OTHERS

Starting the dialogue

IN A MOVE that looks more like a damage-control exercise, the Prime Minister, Mr. Atal Behari Vajpayee, has ``invited'' Dr. Farooq Abdullah for talks on the nationally sensitive, and contentious, issue of autonomy for Jammu and Kashmir. This precisely is the way the Centre ought to have responded, in the first instance, to the autonomy resolution the State Legislature had passed less than two weeks ago and followed it up with a much wider debate in Parliament and other high powered forums. Instead, the National Democratic Alliance regime summarily and unthinkingly rubbished the resolution - this was exactly what the Cabinet did, never mind Mr. Vajpayee's quibbling over the connotation of the terms, `rejection' and `not acceptable' - by harping on the `return to pre-1953 status' claim in spite of Dr. Abdullah stating on record that the cutoff year and other aspects of the autonomy package are indeed negotiable. The flip-flop in a way reflects the strains and conflict of interests inherent in a disparate grouping of the NDA variety. And palpable in the Prime Minister's latest initiative is an anxiety not to let the National Conference, deeply hurt as it was by the Centre's negative attitude to the State's emotive demand for autonomy, pull out of the coalition; the party's national executive was in fact seriously deliberating on that option. Mr. Vajpayee could not have had a better opportunity for making the appeasement move than the one that presented itself during his visit for the funeral of Begum Akbar Jehan, mother of Dr. Abdullah and chief patron of the party. It is unlikely that the NC executive, which has deferred its deliberations by a few days, will opt to break away from the ruling coalition at the Centre in the changed context. Dr. Abdullah himself, keen as he has been to avoid a showdown with the Centre which would have entailed his party's pulling out of the NDA, might well be feeling relieved, now that the dialogue route has been opened.

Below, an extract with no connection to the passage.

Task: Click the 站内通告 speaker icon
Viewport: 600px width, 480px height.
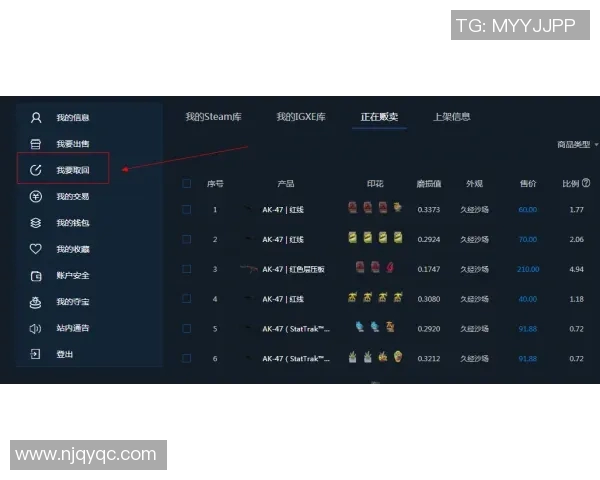Action: pos(36,328)
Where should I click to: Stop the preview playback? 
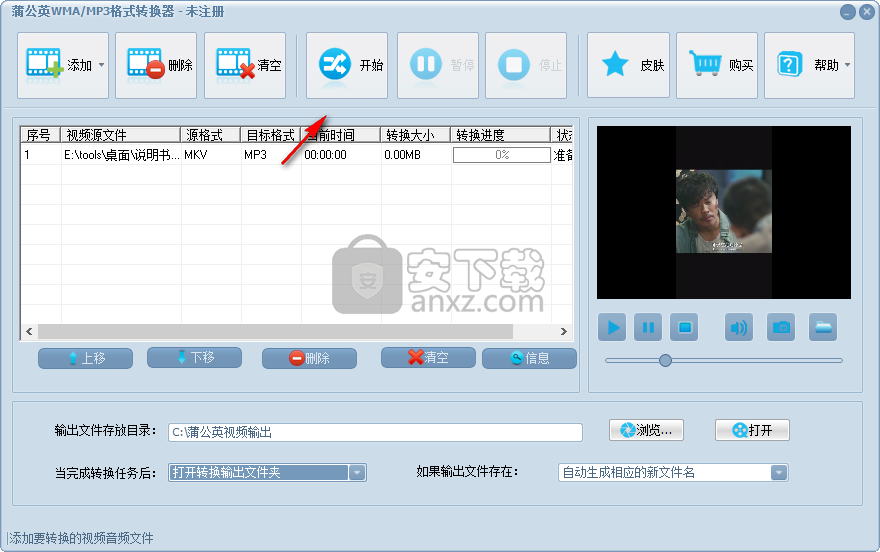[x=684, y=327]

The political ramifications aside, the proposed talks between the Centre and the National Conference leadership constitute the crucial first step towards formulating an autonomy package for Jammu and Kashmir and the exercise should serve to set the basic parameters, besides identifying the sticky points in the scheme put forth by the State Autonomy Committee's report which the Legislature had endorsed. Obviously, there has to be a much wider debate, with participation by representatives of regional and subregional interests of the State, mainstream political parties of the country and so on, before the components of the package can be finalised. In fact, it may even be desirable, and worthwhile, to bring the secessionist All Party Hurriyat Conference also into the picture at some stage; after all, the Centre has of late been making subtle moves for opening a dialogue with the Hurriyat leadership in an effort to bring peace to the State. Going by the tenor of the official statement explaining the Cabinet's decision not to accept the autonomy resolution, there is a distinct attempt to set Jammu and Kashmir's case in the overall national context of greater devolution of powers on the States - and the term, `autonomy', is seen as a synonym for `secession' when used in relation to Kashmir. The BJP and its Sangh affiliates make no bones about their ideological `commitment' to the abrogation of Article 370 and their deep- seated antagonism has found a more strident articulation in the days since the passing of the autonomy resolution by the J&K Legislature, as evidenced by the contemptuous manner in which suggestions by a few of the non-BJP partners even faintly supportive of Kashmir's case have been dismissed. What needs to be recognised is that the accession of Kashmir to the Indian Union was in effect contingent upon the State being given a greater measure of autonomy is a settled historical fact. The Vajpayee regime will need to come out categorically on honouring this national commitment, if its claim to being bound by the coalition's common agenda, as distinguished from that of the BJP, means anything at all.